**Passage**.

The music of protein folding, the Journal of Star Trek

11 Dec 2020 Hamish Johnston
Folding proteins
Protein trio: what can we learn from molecular music? (Courtesy: Holger87/CC BY-SA 3.0)

Protein folding is a process that is crucial to life and understanding its intricacies is an important challenge of computational biology. In many fields of science, converting data into sounds has helped researchers deal with complex patterns. Now, an international team of researchers has created a method to represent folded protein nanostructures as musical compositions.

“We explore different avenues of artistic creation, interpolating between human design, natural or evolutionary design, and designs from a deep recurrent network model that was trained against musical scores of known three-dimensional protein structures,” they write in a paper that has been accepted for publication in Nano Futures.

“Artistically, our work offers a new perspective on the limits of scientific understanding, and allows human players to interact with nanoscale phenomena, providing a tool for STEM outreach, and use of nanoscopic phenomena for artistic expression.”

**Record extracts**.
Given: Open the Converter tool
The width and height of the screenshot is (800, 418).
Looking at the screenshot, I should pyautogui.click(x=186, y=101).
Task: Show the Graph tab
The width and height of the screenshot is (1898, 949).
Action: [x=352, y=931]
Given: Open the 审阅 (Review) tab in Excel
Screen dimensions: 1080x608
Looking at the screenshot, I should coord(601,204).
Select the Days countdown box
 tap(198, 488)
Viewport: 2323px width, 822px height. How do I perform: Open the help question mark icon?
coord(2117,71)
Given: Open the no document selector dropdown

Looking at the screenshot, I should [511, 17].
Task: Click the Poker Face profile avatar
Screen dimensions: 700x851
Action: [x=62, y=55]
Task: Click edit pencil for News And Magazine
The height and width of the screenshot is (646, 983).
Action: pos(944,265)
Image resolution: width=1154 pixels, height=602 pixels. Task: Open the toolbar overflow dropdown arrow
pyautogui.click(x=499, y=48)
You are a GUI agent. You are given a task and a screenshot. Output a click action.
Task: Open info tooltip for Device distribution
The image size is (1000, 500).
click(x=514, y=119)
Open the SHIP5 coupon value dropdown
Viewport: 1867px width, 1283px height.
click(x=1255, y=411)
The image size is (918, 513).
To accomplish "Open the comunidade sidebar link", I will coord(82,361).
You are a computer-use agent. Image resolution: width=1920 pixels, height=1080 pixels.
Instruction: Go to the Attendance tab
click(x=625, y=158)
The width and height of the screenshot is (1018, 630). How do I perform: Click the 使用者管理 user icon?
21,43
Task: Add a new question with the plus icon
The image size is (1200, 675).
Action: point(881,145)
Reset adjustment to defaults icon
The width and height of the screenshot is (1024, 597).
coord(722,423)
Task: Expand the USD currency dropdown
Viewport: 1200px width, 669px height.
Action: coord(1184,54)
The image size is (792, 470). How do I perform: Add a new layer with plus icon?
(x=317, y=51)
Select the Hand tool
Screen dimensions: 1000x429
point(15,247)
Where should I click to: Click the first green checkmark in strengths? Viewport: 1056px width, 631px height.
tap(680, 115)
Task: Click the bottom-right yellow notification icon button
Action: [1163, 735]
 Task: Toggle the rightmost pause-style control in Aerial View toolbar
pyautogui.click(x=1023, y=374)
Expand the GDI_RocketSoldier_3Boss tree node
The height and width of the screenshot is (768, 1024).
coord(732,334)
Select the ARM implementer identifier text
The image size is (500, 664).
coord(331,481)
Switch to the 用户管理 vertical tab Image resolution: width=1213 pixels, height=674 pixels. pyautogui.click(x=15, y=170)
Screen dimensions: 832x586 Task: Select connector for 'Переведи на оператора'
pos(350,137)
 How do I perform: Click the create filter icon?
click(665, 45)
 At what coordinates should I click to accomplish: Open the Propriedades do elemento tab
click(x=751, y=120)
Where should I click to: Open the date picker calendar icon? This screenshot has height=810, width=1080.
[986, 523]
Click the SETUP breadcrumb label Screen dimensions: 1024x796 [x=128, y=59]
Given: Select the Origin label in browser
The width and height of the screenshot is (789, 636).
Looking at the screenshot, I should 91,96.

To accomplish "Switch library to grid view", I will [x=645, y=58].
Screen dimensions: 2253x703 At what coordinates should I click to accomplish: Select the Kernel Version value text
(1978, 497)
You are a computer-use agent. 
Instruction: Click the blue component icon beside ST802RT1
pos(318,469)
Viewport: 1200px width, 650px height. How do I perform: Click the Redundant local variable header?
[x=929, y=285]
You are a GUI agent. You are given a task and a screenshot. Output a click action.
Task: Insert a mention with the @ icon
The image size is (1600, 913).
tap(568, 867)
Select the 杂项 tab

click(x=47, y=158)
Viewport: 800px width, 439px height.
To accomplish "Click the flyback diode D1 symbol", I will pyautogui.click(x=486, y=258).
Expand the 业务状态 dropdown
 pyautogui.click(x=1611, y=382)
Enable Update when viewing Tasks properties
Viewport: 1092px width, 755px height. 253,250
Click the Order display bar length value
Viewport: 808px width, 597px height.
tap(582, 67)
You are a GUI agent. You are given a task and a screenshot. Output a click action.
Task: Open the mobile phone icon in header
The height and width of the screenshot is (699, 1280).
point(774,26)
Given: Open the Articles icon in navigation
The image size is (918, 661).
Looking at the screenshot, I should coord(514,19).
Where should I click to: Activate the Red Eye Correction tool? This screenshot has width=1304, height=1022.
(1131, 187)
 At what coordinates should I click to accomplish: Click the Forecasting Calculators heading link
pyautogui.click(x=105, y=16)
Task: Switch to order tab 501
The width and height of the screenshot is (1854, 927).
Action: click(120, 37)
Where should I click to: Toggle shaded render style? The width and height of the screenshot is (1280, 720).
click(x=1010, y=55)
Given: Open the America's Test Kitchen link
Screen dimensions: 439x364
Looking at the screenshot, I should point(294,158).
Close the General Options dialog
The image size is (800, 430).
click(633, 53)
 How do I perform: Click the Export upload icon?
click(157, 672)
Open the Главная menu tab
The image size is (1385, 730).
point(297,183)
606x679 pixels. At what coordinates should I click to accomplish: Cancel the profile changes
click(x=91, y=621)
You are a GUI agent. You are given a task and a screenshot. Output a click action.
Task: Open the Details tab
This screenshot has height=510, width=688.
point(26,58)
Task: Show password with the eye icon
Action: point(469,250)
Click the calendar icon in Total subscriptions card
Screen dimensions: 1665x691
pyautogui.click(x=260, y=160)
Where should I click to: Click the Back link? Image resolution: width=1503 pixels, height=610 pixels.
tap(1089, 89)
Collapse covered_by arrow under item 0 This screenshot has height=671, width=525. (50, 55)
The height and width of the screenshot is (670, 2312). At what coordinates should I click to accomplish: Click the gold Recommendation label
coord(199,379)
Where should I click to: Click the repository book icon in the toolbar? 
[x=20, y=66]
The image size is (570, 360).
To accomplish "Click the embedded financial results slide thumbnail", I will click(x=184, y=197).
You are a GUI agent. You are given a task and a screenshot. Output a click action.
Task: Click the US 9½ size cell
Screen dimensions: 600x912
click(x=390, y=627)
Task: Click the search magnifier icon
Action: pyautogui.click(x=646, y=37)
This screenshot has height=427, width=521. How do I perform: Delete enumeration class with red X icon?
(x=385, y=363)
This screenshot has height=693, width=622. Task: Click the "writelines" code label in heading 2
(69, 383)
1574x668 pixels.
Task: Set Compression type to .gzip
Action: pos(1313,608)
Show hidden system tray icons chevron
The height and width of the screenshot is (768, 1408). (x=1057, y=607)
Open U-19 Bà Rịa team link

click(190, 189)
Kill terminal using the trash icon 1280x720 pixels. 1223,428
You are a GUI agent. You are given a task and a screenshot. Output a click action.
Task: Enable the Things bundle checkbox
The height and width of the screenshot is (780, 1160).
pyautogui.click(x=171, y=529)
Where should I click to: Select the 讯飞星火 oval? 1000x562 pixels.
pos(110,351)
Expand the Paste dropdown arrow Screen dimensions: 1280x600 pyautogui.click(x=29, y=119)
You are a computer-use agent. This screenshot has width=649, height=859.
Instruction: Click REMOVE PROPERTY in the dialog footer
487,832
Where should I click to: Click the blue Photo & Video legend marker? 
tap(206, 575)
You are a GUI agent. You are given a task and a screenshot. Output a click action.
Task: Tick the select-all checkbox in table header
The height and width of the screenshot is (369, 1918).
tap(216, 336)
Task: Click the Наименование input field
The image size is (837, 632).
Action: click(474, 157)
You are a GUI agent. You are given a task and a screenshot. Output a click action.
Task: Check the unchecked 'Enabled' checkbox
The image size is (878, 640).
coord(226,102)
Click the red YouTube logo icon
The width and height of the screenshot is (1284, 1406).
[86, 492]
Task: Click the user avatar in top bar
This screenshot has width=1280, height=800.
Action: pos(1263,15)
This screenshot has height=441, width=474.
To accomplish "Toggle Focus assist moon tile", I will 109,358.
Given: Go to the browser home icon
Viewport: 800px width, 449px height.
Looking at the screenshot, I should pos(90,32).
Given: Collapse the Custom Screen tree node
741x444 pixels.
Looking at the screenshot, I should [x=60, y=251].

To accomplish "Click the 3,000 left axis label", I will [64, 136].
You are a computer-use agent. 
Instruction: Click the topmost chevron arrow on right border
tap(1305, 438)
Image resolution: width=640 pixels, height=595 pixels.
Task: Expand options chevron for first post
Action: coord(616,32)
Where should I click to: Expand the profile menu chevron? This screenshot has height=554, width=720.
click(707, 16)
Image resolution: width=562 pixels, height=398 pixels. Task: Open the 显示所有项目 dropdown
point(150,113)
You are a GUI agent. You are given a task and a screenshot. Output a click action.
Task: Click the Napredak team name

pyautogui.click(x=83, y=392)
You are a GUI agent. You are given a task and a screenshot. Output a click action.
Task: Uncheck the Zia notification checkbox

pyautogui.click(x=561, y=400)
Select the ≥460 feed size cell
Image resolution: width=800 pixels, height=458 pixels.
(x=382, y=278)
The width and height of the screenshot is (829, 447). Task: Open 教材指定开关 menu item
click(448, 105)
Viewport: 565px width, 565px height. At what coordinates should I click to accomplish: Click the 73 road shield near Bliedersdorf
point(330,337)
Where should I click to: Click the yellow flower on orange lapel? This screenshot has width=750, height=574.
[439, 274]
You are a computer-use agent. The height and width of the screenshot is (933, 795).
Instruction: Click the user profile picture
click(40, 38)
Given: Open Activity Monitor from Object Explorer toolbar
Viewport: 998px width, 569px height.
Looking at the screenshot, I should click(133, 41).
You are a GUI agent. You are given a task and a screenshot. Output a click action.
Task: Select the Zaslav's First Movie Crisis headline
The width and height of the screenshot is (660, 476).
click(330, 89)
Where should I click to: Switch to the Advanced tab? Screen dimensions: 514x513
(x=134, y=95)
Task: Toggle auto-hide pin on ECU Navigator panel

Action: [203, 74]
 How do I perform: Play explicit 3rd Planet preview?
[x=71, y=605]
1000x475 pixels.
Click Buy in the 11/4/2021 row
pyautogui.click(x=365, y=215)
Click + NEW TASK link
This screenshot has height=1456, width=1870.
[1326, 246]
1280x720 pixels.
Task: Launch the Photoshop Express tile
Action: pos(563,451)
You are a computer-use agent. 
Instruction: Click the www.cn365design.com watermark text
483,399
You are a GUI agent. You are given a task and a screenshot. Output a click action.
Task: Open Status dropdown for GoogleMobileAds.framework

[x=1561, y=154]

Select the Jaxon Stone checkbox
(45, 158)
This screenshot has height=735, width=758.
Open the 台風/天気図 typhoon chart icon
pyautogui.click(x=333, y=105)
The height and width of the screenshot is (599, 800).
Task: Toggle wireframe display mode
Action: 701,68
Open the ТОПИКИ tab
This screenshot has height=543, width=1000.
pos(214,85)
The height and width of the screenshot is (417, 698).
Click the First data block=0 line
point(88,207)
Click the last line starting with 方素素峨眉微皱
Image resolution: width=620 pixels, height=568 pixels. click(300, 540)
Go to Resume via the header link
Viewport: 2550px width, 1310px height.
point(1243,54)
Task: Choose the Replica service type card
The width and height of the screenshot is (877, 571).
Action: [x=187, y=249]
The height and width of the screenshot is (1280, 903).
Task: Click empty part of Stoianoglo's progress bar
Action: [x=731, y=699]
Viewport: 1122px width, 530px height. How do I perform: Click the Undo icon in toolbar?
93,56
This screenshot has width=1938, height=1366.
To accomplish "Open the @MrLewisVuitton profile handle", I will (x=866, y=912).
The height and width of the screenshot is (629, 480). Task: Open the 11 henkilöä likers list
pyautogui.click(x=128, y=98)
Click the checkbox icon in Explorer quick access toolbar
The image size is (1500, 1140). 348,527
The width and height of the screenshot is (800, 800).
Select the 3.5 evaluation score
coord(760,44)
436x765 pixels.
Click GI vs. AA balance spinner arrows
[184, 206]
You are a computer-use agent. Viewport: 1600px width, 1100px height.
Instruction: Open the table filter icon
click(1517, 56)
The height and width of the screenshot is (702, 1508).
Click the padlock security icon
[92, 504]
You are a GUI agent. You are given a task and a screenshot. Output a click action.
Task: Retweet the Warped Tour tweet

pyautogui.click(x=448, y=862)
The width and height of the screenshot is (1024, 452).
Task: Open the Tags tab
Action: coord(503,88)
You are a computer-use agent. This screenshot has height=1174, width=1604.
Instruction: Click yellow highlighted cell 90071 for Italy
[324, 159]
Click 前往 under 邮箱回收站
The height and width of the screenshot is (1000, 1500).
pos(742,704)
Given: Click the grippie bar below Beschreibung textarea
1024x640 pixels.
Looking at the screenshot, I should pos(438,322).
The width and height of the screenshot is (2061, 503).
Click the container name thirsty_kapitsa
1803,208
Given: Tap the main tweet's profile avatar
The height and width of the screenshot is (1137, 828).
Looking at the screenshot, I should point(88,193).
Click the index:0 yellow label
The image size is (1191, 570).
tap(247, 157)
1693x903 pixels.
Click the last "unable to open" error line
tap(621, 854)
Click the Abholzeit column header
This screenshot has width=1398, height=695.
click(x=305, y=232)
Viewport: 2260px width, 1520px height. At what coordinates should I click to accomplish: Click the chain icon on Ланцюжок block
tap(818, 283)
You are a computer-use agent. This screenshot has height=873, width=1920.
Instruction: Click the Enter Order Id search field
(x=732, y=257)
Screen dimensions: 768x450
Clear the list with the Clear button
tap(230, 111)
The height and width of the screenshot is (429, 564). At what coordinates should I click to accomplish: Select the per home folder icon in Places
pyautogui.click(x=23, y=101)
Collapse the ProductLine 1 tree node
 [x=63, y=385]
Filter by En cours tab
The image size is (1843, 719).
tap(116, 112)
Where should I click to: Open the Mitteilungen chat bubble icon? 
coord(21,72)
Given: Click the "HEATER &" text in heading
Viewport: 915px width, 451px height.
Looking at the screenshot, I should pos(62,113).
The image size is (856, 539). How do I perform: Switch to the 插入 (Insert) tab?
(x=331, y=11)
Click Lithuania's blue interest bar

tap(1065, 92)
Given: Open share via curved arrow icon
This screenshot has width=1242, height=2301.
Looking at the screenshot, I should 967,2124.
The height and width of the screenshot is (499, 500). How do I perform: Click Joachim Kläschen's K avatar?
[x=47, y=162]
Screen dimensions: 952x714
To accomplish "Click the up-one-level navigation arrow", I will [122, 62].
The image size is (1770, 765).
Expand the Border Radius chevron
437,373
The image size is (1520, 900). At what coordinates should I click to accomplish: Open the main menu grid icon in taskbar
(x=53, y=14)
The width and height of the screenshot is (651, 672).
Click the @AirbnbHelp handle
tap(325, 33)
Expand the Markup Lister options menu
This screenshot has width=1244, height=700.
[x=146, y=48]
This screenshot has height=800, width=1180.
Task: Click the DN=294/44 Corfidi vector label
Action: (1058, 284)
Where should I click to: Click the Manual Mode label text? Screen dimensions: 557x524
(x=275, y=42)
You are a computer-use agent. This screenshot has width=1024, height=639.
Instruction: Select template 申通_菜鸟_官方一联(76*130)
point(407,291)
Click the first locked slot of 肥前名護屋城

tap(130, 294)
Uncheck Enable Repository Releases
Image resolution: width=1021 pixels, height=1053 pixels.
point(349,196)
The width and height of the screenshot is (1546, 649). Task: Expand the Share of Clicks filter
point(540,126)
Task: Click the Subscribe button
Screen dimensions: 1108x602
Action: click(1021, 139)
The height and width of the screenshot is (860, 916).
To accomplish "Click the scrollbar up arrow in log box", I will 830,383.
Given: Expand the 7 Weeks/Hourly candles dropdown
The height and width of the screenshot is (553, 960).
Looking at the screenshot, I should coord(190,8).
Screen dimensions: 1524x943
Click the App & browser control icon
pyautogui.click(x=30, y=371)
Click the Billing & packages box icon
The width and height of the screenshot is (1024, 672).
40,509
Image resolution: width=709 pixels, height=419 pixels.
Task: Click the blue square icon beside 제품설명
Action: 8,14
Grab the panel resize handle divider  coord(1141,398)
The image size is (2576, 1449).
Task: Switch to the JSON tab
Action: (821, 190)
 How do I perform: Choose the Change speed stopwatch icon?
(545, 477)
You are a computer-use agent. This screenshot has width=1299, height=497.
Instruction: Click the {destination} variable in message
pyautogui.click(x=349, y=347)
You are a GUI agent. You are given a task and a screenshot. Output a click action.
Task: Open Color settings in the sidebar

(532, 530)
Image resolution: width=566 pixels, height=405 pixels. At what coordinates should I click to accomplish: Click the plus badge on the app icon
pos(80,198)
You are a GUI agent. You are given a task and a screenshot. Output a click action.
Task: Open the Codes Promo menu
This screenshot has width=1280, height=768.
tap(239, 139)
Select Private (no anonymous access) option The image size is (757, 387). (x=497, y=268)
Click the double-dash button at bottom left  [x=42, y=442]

**What is expected**.
Retype everything in the protein-folding music article from "11 Dec 2020" down to "as musical compositions.".

**Response below**.
11 Dec 2020 Hamish Johnston
Folding proteins
Protein trio: what can we learn from molecular music? (Courtesy: Holger87/CC BY-SA 3.0)

Protein folding is a process that is crucial to life and understanding its intricacies is an important challenge of computational biology. In many fields of science, converting data into sounds has helped researchers deal with complex patterns. Now, an international team of researchers has created a method to represent folded protein nanostructures as musical compositions.